Woolly Worm Winter

04 Dec 2020

An all-black woolly worm could mean severe winters…and fun

BY: Ran Shaffner, Author, Heart of the Blue Ridge: Highlands, NC

Since 1978 the world-famous Woolly Worm Festival in Banner Elk has predicted the upcoming winter weather for the North Carolina mountains. Sadly, this year, because of COVID, the October festival was canceled.

I say sadly because the winning worm would have received $1,000 and the honor of predicting this year's winter weather. There would have been craft shows, food, live entertainment and rides. And woolly worm races would have spanned the weekend, with Sunday's winner receiving $500.

The Woolly Worm Festival died this year, but the woolly worm lives on in history and folklore. On August 10th, I saw in the town of Highlands my first woolly worm of the season: all black. According to this black worm, the winter of 2020-21 will be long, cold and snowy.

When severe winters visited Highlands in the past, they resulted not in cancelled festivals but unique vistas and creative fun. The last really cold winter in Highlands was in 1977. The cold was so deep that Bridal Veil Falls crystalized top to bottom. Today we have to manufacture ice to skate on it, but between the mid-forties and early seventies, the ice rinks in Highlands were nature made. 

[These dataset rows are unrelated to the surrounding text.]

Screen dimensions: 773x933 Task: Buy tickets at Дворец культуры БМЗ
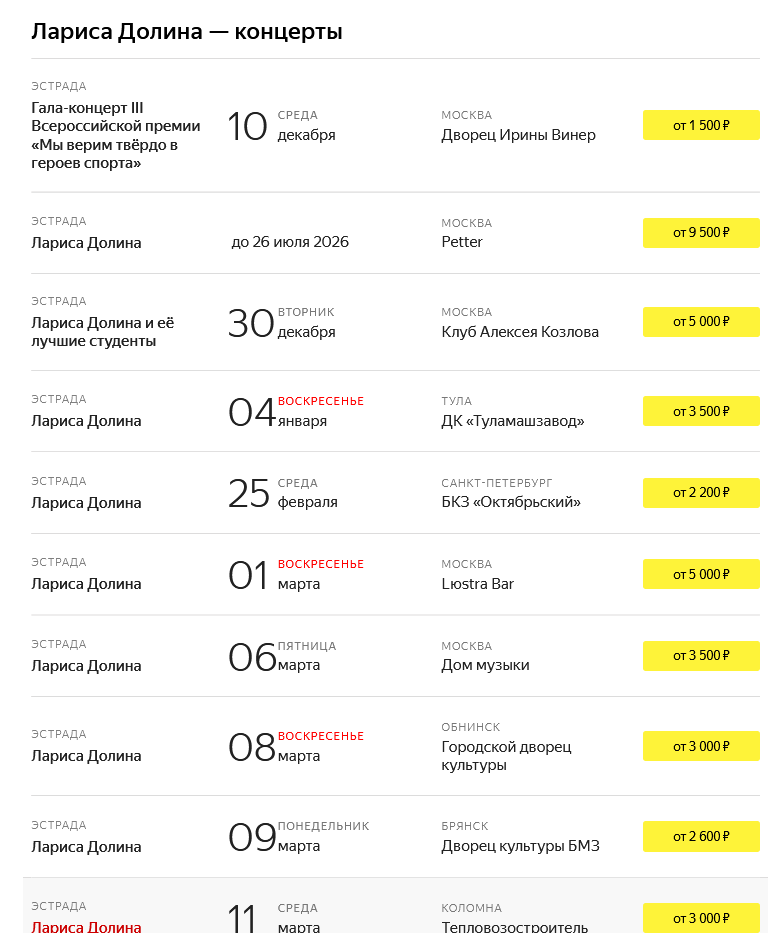click(701, 836)
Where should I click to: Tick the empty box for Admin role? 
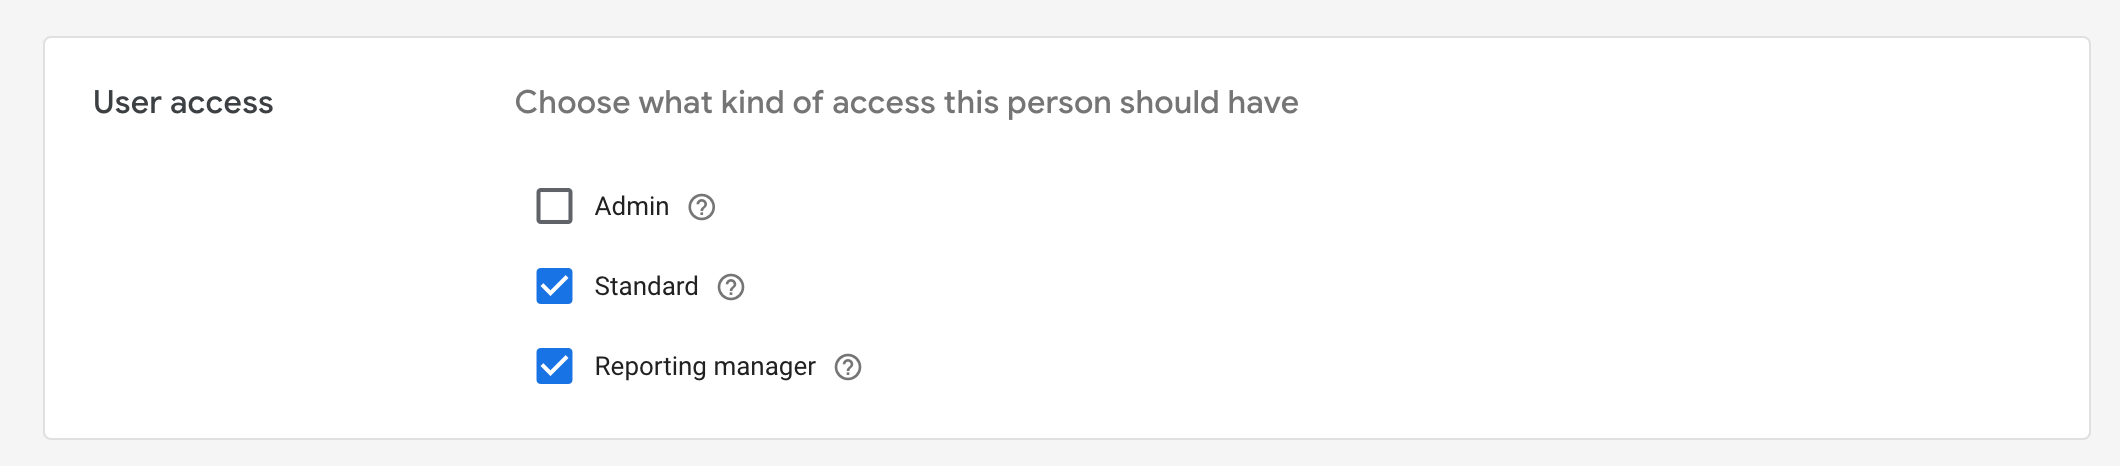(555, 206)
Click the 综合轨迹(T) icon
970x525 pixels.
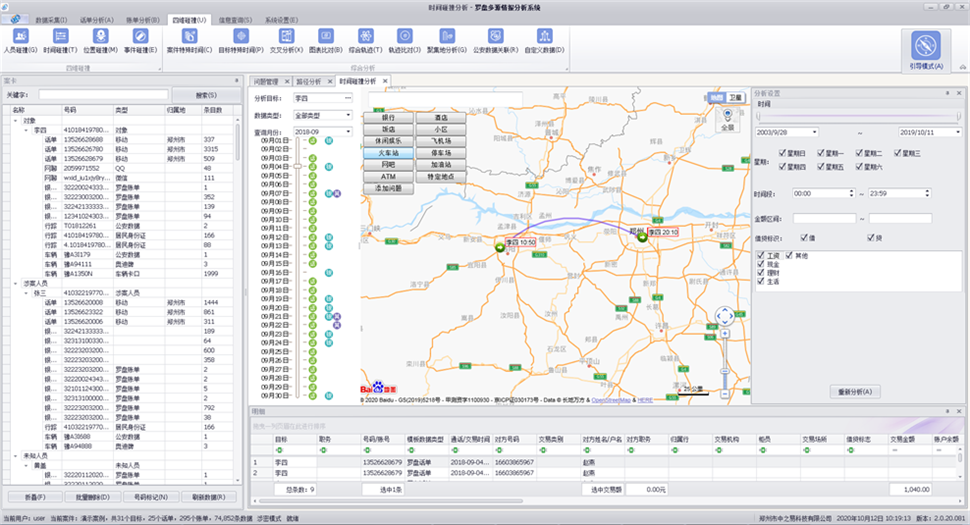click(x=366, y=41)
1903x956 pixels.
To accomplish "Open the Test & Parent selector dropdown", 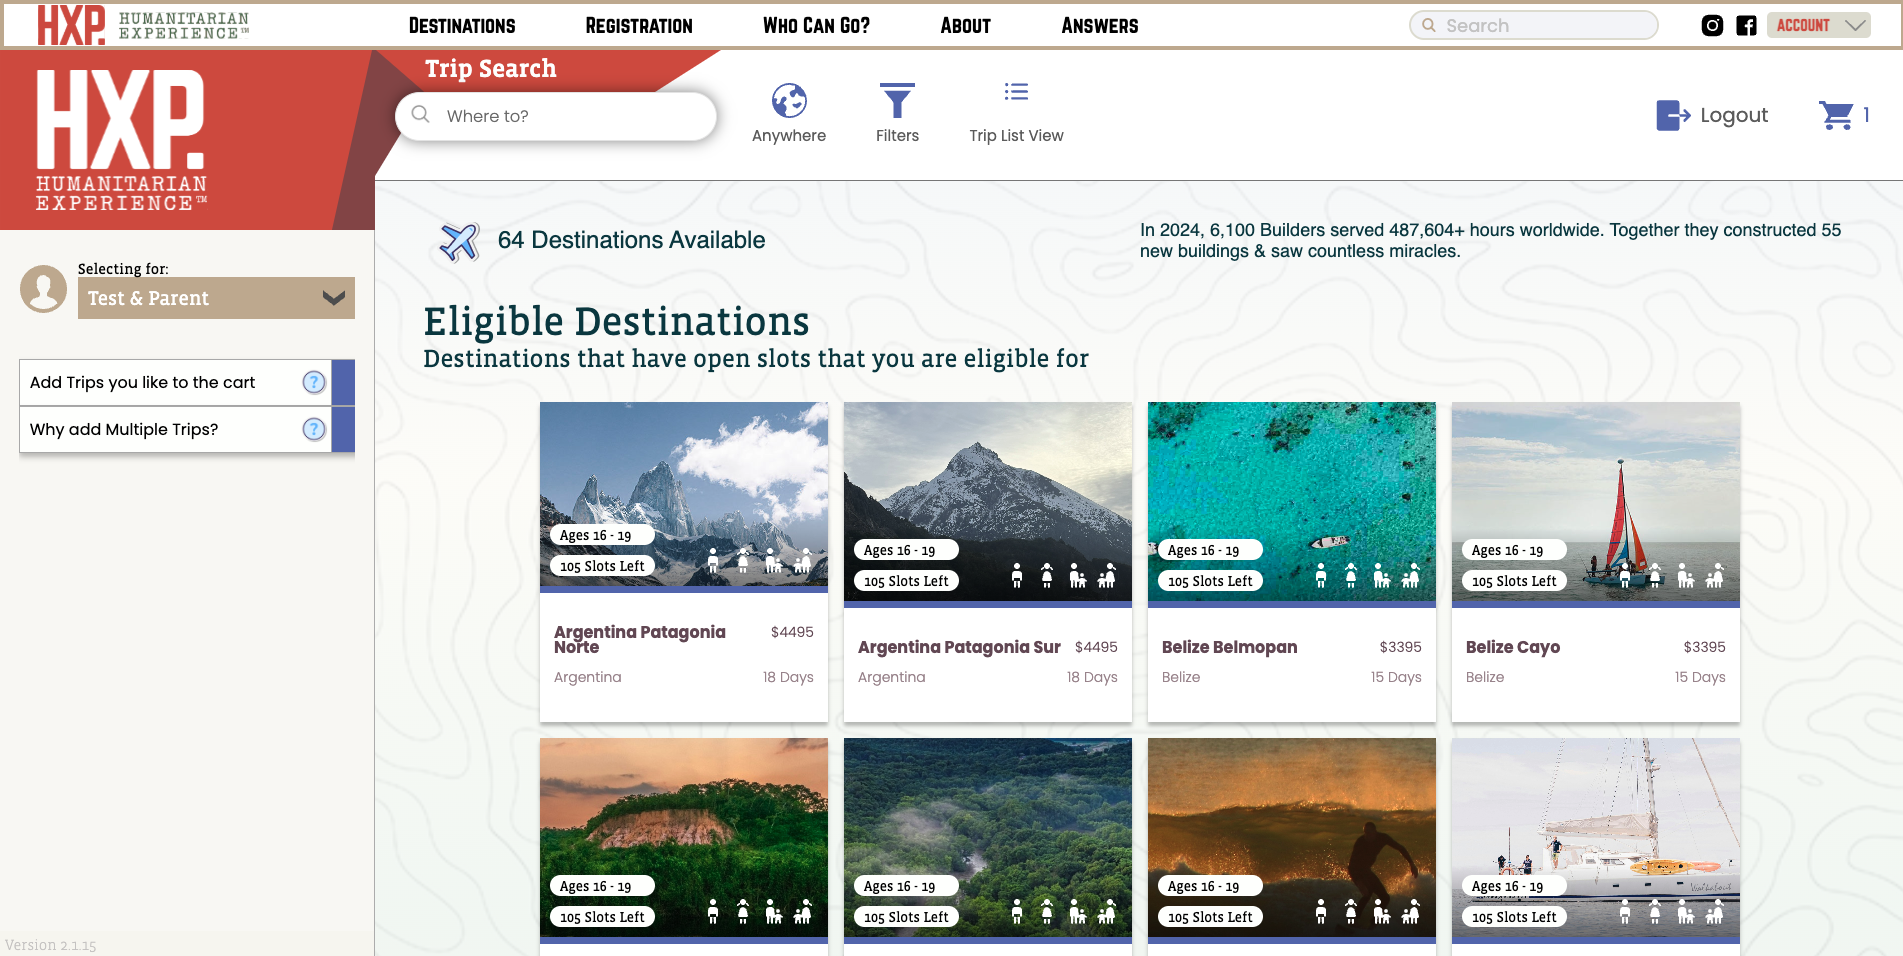I will point(216,298).
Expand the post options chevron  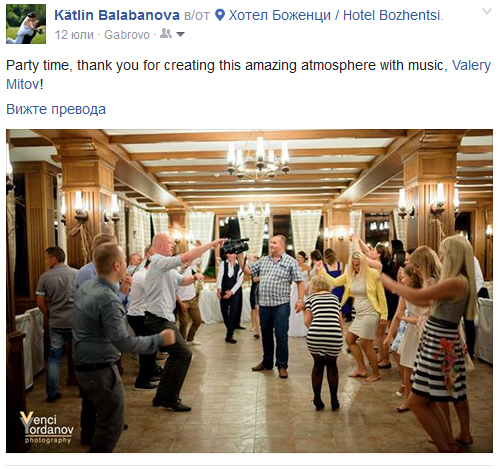487,12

Skating on the lakes and ponds was by far the most fun enjoyed by residents and visitors alike. Steve Potts rented ice skates to all who didn't have their own. One frozen February in 1940, after a deep January snow, Lake Sequoyah froze to a depth of 15 inches. It attracted skaters in unbelievable numbers, considering it was off tourist season. With that depth of freeze, even small cars could be safely driven on the lake.

During the mid-forties, when it didn’t snow on Wednesdays in the winter, the children of the town were permitted to roller skate on Main Street. The east lane between town hall (then in the Masonic Hall) and Bill Holt’s soda shop at 4th and Main was closed off for the afternoon, and children swarmed to enjoy the fun.

By the late fifties, ice skating on Mirror Lake had become so popular that visitors, mostly from South Carolina, came to Highlands in droves. Parking spaces were impossible to find, and bonfires and colored lights strung along the fringes of the frozen surface kept the sport alive well into the night so that restaurants, drug stores and shops reported record sales.

Another favorite pastime when the winters were buried in snow was sledding. Cub Rice and his buddies would climb Satulah Mountain as far as Mrs. Albert Hill's tea house at Sloan's gate. They would slide all the way down to Mill Pond (now Mill Creek) on makeshift sleds. It was much steeper than it is now, and while some used store-bought sleds, more often, the sleds were homemade from the metal rims of old wagon wheels bent to make runners.

In the late seventies, before the 1977 deep freeze, a group of youngsters, including Mike, Jack, and Chuck Crisp and "Red" Potts, would ride out to the Norton farm near Shortoff. They would barrel down the slope of the mountain into the lower pasture on inverted car hoods. A Volkswagen hood held one passenger, a Ford Falcon hood, two, a 1962 Cadillac, up to six, and handmade quilts kept the passengers insulated from the freezing metal. Night runs were popular, lit by a bonfire at the top of the hill, and only occasional injuries occurred, like when Chuck hit Felix Speed’s cow in the pasture and broke its leg. 

For a sled, Red Potts would stand on his Ford Falcon hood holding a rope attached to the front. Unable to steer it, he would spin down to the bottom of the hill, where a corner would catch in a drift and catapult him headlong into the snow. Mike vows the incline along one stretch was 80°. The average speed, as they clocked it, was 45 mph. 

While ice skating and sledding continued to dominate the winter scenes in Highlands, skiing would become popular when Gene and Susan Head opened Ski Scaly in 1981. Today we're blessed by Art and Angela Williams with Highlands' own skating rink for continued cherished winter memories.

It's rare to find an all-black woolly worm to match the severe winters before 1977, but if there's any truth to what that legendary worm has predicted in the past, this winter, despite the threat of COVID, may bring back all the fun that residents and visitors used to create on the lakes and hillsides of Highlands.